··· TEXT SECTION

At the annual Virginia Women in Higher Education conference held today at James Madison University, the Virginia Network for Women in Higher Education named Dr. Dixie Tooke-Rawlins to receive its inaugural Outstanding Leadership Award.
The Virginia Network is one of more than 50 state networks created and supported by the American Council on Education’s (ACE) Office of Women in Higher Education. In 1977, ACE initiated an effort to identify and prepare more women for presidential positions. Since that time, they have expanded their outreach to supporting women who are interested in other senior leadership positions such as deans, provosts and vice presidents.
The mission of the Virginia Network is the same as the mission of the ACE Women’s Network: to identify, develop, advance, and support women in higher education at the national, state, and local levels. A goal of the Virginia Network is to create opportunities for women to build relationships, strengthen leadership skills and grow professionally through all of our programs.
In 2018-2019, the Virginia Network chose to formally recognize and celebrate an outstanding woman leader from a Virginia institution. The Network established a committee and solicited nominations from around the Commonwealth. Twenty-nine nominations were received advocating for women who serve as role models to women, have a commitment to developing and fostering the empowerment of women leaders, and who exemplify leadership, success and service.

······
··· RECORDS SHOWN

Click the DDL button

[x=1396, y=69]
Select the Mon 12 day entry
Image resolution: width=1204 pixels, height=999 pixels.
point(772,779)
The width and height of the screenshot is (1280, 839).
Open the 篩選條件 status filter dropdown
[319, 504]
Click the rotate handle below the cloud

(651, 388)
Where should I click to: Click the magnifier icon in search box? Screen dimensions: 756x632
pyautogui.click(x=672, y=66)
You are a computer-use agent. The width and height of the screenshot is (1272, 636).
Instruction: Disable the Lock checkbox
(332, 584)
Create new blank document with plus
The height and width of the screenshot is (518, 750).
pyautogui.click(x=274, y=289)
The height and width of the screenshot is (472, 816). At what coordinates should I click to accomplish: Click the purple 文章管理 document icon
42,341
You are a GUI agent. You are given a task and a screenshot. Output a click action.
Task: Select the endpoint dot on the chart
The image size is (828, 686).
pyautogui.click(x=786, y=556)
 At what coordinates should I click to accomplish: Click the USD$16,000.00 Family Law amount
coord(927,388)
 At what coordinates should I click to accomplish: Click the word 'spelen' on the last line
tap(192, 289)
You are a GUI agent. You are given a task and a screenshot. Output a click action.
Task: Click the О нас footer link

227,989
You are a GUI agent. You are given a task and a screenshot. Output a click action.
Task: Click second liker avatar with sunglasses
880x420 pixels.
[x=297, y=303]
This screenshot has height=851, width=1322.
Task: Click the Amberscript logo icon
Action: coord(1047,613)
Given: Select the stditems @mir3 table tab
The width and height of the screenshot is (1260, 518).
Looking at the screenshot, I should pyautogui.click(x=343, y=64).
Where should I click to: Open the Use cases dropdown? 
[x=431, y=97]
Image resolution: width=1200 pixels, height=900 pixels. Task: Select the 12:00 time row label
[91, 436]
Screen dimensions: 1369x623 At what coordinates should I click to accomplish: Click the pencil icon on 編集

······

=== EXERCISE INSTRUCTIONS ===
[A] In the award announcement, rewrite the paragraph beginning "In 2018-2019, the Virginia Network chose" as a short bulleted list that keeps its main facts.
[B] Quote the stretch of the award announcement from "At the annual" through "Outstanding Leadership Award." word for word.

=== RESPONSE LIST ===
[A]
- In 2018-2019, the Virginia Network decided to formally recognize and celebrate an outstanding woman leader from a Virginia institution.
- It set up a committee and sought nominations from across the Commonwealth.
- It received twenty-nine nominations for women who serve as role models to women, are committed to developing and empowering women leaders, and exemplify leadership, success and service.

[B]
At the annual Virginia Women in Higher Education conference held today at James Madison University, the Virginia Network for Women in Higher Education named Dr. Dixie Tooke-Rawlins to receive its inaugural Outstanding Leadership Award.